(INPUT DATA Opens)
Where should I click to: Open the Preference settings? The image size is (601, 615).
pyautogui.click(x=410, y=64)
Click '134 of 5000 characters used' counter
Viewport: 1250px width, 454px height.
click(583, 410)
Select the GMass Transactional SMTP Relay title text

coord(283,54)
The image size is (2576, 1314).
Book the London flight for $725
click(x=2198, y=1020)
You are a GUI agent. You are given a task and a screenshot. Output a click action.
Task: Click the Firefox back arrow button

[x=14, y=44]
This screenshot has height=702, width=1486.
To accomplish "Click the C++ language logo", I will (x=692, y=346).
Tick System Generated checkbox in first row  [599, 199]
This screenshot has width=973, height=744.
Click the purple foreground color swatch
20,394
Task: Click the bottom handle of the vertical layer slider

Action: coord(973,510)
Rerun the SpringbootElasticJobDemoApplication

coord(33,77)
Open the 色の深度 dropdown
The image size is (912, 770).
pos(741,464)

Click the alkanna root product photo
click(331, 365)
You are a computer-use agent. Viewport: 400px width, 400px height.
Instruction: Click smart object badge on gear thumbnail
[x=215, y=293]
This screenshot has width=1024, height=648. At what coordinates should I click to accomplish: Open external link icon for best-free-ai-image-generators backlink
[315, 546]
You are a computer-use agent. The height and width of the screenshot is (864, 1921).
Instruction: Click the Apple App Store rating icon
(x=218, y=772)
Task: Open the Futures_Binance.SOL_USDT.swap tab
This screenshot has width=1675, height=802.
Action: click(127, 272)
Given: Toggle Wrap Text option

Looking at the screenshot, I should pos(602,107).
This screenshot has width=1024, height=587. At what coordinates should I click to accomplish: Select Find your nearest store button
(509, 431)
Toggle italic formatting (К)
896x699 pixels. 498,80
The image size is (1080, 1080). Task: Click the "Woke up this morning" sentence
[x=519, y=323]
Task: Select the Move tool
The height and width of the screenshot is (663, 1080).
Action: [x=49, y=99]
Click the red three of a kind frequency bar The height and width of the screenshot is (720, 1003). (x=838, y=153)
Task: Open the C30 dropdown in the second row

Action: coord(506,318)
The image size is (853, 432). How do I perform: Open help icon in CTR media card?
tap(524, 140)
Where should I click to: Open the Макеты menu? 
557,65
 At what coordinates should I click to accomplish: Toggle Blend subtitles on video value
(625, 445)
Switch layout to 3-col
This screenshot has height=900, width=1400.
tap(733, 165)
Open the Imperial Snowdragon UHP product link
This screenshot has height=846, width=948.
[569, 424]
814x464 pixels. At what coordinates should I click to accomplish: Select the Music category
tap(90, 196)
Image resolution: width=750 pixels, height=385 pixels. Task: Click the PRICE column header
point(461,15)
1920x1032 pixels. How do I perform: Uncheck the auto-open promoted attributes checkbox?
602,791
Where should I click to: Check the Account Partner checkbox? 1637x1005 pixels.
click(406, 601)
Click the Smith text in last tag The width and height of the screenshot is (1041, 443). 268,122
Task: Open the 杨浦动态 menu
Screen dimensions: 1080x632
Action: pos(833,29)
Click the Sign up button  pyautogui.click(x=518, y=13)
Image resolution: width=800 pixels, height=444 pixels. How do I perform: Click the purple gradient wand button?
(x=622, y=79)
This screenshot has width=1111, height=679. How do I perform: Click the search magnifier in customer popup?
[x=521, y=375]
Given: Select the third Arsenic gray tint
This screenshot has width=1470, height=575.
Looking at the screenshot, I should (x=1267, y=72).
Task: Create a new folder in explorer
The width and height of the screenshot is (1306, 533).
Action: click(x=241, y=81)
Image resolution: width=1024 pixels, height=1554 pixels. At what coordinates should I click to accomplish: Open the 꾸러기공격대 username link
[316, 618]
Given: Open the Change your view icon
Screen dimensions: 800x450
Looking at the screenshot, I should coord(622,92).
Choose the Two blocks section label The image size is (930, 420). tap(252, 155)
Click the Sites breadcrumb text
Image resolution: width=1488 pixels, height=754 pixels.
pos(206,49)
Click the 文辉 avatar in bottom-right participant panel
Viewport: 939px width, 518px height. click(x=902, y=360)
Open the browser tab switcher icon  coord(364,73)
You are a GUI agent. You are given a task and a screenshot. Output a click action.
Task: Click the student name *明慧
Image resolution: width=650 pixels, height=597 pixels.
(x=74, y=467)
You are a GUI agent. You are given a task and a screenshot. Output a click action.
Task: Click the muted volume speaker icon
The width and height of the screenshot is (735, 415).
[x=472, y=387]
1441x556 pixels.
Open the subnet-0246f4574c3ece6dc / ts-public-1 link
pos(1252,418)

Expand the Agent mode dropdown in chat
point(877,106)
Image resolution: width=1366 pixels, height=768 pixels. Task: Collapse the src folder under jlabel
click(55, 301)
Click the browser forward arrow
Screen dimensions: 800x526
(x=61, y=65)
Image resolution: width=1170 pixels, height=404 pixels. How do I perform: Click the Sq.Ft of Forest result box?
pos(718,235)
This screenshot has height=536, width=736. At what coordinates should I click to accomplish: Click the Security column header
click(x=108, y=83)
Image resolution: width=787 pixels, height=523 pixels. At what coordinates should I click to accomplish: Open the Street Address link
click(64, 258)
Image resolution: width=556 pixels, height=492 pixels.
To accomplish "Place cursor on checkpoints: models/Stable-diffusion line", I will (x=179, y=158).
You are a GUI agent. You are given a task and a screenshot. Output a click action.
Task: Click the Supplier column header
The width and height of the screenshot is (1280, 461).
(INPUT DATA Closes)
### WORK TO BE COMPLETED
Gather all lines with the string "will" from the data.

### RESULT OF THIS EXERCISE
To accomplish "Click the C++ language logo", I will (x=692, y=346).
To accomplish "Place cursor on checkpoints: models/Stable-diffusion line", I will (x=179, y=158).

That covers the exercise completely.